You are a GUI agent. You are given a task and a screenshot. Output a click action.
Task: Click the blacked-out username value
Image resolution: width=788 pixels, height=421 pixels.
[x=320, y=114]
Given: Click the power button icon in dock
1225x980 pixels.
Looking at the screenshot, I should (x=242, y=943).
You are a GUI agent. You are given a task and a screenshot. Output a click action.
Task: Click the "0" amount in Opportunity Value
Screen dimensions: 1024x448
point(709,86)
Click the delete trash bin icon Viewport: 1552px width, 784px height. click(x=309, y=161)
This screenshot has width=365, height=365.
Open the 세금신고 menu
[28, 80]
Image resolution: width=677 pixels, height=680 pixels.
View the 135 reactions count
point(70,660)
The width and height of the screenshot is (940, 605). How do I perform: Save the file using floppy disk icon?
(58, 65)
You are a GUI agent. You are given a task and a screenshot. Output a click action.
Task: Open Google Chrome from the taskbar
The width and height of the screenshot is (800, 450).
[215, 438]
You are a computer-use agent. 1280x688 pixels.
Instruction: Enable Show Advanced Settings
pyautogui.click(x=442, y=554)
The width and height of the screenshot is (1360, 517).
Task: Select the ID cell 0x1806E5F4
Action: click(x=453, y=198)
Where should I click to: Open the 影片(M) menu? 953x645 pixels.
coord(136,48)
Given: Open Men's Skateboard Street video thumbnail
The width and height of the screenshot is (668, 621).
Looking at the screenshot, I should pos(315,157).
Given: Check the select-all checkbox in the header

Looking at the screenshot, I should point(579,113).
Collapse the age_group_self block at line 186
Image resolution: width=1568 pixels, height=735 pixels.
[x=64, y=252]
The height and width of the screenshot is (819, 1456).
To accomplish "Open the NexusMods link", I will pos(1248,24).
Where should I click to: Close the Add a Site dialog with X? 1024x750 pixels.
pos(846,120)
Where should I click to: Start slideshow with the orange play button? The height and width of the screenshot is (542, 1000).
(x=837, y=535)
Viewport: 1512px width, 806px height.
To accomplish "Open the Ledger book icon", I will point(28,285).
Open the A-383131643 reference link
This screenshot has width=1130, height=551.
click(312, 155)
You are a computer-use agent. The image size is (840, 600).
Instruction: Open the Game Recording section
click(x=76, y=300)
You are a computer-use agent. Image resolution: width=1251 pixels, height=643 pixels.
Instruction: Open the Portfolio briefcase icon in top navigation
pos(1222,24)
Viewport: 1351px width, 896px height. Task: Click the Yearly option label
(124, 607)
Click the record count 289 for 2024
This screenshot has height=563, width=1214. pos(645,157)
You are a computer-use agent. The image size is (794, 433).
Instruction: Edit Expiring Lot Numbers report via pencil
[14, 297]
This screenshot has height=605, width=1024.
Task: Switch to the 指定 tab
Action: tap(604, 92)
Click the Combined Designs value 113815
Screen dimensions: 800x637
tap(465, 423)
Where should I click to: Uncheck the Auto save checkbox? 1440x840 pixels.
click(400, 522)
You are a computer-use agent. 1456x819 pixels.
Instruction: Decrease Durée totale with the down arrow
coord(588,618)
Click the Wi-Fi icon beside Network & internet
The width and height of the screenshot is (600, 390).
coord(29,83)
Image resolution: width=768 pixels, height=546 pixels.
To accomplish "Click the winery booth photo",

········

## Task prompt
Render every line of the listing above as a JSON list of strings, one string per line, with blank lines omitted.

## Full solution
[
  "You are a GUI agent. You are given a task and a screenshot. Output a click action.",
  "Task: Click the blacked-out username value",
  "Image resolution: width=788 pixels, height=421 pixels.",
  "[x=320, y=114]",
  "Given: Click the power button icon in dock",
  "1225x980 pixels.",
  "Looking at the screenshot, I should (x=242, y=943).",
  "You are a GUI agent. You are given a task and a screenshot. Output a click action.",
  "Task: Click the \"0\" amount in Opportunity Value",
  "Screen dimensions: 1024x448",
  "point(709,86)",
  "Click the delete trash bin icon Viewport: 1552px width, 784px height. click(x=309, y=161)",
  "This screenshot has width=365, height=365.",
  "Open the 세금신고 menu",
  "[28, 80]",
  "Image resolution: width=677 pixels, height=680 pixels.",
  "View the 135 reactions count",
  "point(70,660)",
  "The width and height of the screenshot is (940, 605). How do I perform: Save the file using floppy disk icon?",
  "(58, 65)",
  "You are a GUI agent. You are given a task and a screenshot. Output a click action.",
  "Task: Open Google Chrome from the taskbar",
  "The width and height of the screenshot is (800, 450).",
  "[215, 438]",
  "You are a computer-use agent. 1280x688 pixels.",
  "Instruction: Enable Show Advanced Settings",
  "pyautogui.click(x=442, y=554)",
  "The width and height of the screenshot is (1360, 517).",
  "Task: Select the ID cell 0x1806E5F4",
  "Action: click(x=453, y=198)",
  "Where should I click to: Open the 影片(M) menu? 953x645 pixels.",
  "coord(136,48)",
  "Given: Open Men's Skateboard Street video thumbnail",
  "The width and height of the screenshot is (668, 621).",
  "Looking at the screenshot, I should pos(315,157).",
  "Given: Check the select-all checkbox in the header",
  "Looking at the screenshot, I should point(579,113).",
  "Collapse the age_group_self block at line 186",
  "Image resolution: width=1568 pixels, height=735 pixels.",
  "[x=64, y=252]",
  "The height and width of the screenshot is (819, 1456).",
  "To accomplish \"Open the NexusMods link\", I will pos(1248,24).",
  "Where should I click to: Close the Add a Site dialog with X? 1024x750 pixels.",
  "pos(846,120)",
  "Where should I click to: Start slideshow with the orange play button? The height and width of the screenshot is (542, 1000).",
  "(x=837, y=535)",
  "Viewport: 1512px width, 806px height.",
  "To accomplish \"Open the Ledger book icon\", I will point(28,285).",
  "Open the A-383131643 reference link",
  "This screenshot has width=1130, height=551.",
  "click(312, 155)",
  "You are a computer-use agent. The image size is (840, 600).",
  "Instruction: Open the Game Recording section",
  "click(x=76, y=300)",
  "You are a computer-use agent. Image resolution: width=1251 pixels, height=643 pixels.",
  "Instruction: Open the Portfolio briefcase icon in top navigation",
  "pos(1222,24)",
  "Viewport: 1351px width, 896px height. Task: Click the Yearly option label",
  "(124, 607)",
  "Click the record count 289 for 2024",
  "This screenshot has height=563, width=1214. pos(645,157)",
  "You are a computer-use agent. The image size is (794, 433).",
  "Instruction: Edit Expiring Lot Numbers report via pencil",
  "[14, 297]",
  "This screenshot has height=605, width=1024.",
  "Task: Switch to the 指定 tab",
  "Action: tap(604, 92)",
  "Click the Combined Designs value 113815",
  "Screen dimensions: 800x637",
  "tap(465, 423)",
  "Where should I click to: Uncheck the Auto save checkbox? 1440x840 pixels.",
  "click(400, 522)",
  "You are a computer-use agent. 1456x819 pixels.",
  "Instruction: Decrease Durée totale with the down arrow",
  "coord(588,618)",
  "Click the Wi-Fi icon beside Network & internet",
  "The width and height of the screenshot is (600, 390).",
  "coord(29,83)",
  "Image resolution: width=768 pixels, height=546 pixels.",
  "To accomplish \"Click the winery booth photo\","
]